MAYVILLE – Convicted murderer Anthony “Rob” Taglianetti II received a maximum sentence of 25 years to life in prison Monday in Chautauqua County Court.
Taglianetti, 43, who was convicted of murdering Keith Reed Jr., former Clymer Central Schools superintendent in September 2012, remained stonefaced throughout the proceedings, refusing to make any statement before Judge John T. Ward read aloud his sentence shortly after 10:30 a.m.
“It is my hope that you never see the light of day again as a free man,” Ward said to Taglianetti, describing the evidence against him as “overwhelming.”

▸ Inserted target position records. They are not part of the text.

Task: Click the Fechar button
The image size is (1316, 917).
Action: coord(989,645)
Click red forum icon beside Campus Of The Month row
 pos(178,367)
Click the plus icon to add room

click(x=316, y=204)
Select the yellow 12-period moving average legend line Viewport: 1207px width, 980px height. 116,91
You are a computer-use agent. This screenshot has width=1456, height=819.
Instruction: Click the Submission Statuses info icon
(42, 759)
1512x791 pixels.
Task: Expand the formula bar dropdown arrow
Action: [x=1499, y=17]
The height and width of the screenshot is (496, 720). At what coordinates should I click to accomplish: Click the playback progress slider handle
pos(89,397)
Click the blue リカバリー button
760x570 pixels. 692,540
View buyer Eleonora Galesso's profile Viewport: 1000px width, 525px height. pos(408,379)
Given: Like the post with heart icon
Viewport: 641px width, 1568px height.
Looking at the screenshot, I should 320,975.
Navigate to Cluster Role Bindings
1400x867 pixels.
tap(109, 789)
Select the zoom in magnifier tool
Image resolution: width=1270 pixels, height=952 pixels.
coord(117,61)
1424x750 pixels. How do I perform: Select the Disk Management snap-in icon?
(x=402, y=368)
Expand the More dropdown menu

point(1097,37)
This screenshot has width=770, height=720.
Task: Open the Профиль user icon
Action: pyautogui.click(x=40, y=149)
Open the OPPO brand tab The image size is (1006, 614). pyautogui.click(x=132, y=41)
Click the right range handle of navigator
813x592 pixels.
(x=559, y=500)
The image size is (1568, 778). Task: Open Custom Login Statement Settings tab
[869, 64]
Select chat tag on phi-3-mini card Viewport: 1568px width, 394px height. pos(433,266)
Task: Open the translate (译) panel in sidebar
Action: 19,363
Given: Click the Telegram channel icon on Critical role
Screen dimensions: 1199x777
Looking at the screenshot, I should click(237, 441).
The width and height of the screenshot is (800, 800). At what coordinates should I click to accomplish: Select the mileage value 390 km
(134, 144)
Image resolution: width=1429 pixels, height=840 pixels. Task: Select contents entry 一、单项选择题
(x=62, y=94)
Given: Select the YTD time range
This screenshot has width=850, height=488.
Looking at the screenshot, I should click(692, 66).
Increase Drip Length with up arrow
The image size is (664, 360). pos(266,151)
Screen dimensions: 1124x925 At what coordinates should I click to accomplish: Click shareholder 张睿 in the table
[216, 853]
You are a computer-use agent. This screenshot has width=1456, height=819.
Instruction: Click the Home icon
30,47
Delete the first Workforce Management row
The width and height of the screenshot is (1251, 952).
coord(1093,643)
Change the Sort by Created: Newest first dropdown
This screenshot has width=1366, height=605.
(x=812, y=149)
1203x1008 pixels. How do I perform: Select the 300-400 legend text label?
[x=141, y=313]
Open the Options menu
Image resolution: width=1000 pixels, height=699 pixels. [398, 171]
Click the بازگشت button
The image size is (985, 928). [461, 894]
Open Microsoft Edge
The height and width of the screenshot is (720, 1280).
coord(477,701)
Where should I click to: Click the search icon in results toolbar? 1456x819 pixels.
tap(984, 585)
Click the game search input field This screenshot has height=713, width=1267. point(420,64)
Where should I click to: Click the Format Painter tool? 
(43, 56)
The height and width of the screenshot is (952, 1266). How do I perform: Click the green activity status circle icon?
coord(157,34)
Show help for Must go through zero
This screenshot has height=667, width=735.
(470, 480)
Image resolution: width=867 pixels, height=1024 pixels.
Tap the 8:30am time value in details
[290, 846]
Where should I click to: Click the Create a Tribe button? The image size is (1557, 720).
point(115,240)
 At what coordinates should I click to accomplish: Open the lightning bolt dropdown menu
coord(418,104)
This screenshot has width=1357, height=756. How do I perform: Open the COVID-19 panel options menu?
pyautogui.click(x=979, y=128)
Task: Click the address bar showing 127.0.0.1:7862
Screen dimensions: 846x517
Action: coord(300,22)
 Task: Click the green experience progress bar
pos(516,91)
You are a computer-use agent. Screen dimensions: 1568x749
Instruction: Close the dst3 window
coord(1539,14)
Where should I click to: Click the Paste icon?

Taglianetti, handcuffed and dressed in black and white prison garb, sauntered out of the courtroom amidst a flood of emotions from the gallery. Reed’s older brother, Kevin, called Taglianetti a coward from one of the back rows.
Chautauqua County District Attorney, David Foley, commented afterward, saying he was satisfied with the outcome.
“(The sentencing) is what we were looking for. It’s the most he can receive under murder of the second degree,” he said. “Nothing is going to bring Keith Reed back; I can’t make that happen, but what we can do is make sure (Taglianetti) gets the sentencing he deserves under the penal law. Hopefully, this brings some closure to a community that held Mr. Reed in very high esteem.”
Public Defender Nathaniel Barone said Taglianetti had instructed him to file an appeal, a process he estimates will begin by next week.
“We believe there is great merit to an appeal,” Barone said. “There are a number of issues … issues during trial, issues before trial … trial practice, trial procedures, objections during trial … there are literally a thousand different issues that the appellate attorney needs to look at.”
Barone made an early objection during the proceedings, stating that the defense had not seen all the statements provided by the probation department during the pre-sentencing phase. Ward overruled the objection, saying these recommendations had no influence on the sentence.
Court proceedings lasted approximately 30 minutes, beginning with Reed’s daughter, Katelynn Olin, making an impassioned statement about her father.
Poignantly, she retold a speech her father had given to a Red Cross gathering in which he described a motorcycle accident that nearly claimed his life in 2008.
According to Reed, if not for a few chance occurrences or “a series of miracles,” he would have likely died. Olin accused Taglianetti of taking away her father’s chances this time around, calling him selfish and a cowardly man.
She punctuated her remarks by stating that a life sentence for Taglianetti would mirror the life sentence given to her and her family after her father’s death.
Reed’s family members gathered, teary-eyed, outside the courtroom following the sentencing. An emotional Kevin Reed spoke for the family, describing his brother’s death as having a profound impact on several families.
“Twenty or 30 families are never going to be the same because of one man’s inability to control himself,” Reed said. “My parents (lost a son), the girls lost a dad … (and) the community has lost a leader.”
The sentencing brings at least a temporary end to a dramatic story of sex, lies, jealousy and revenge that culminated in murder and a subsequent 10-day trial last fall.
Prosecutors, after bringing forth countless witnesses and forensics experts, were able to piece together a narrative that showed Taglianetti becoming enraged about an online affair between Reed and his wife, Mary. He subsequently drove 350 miles from his home in Woodbridge, Va., to Clymer and shot Reed three times at his home.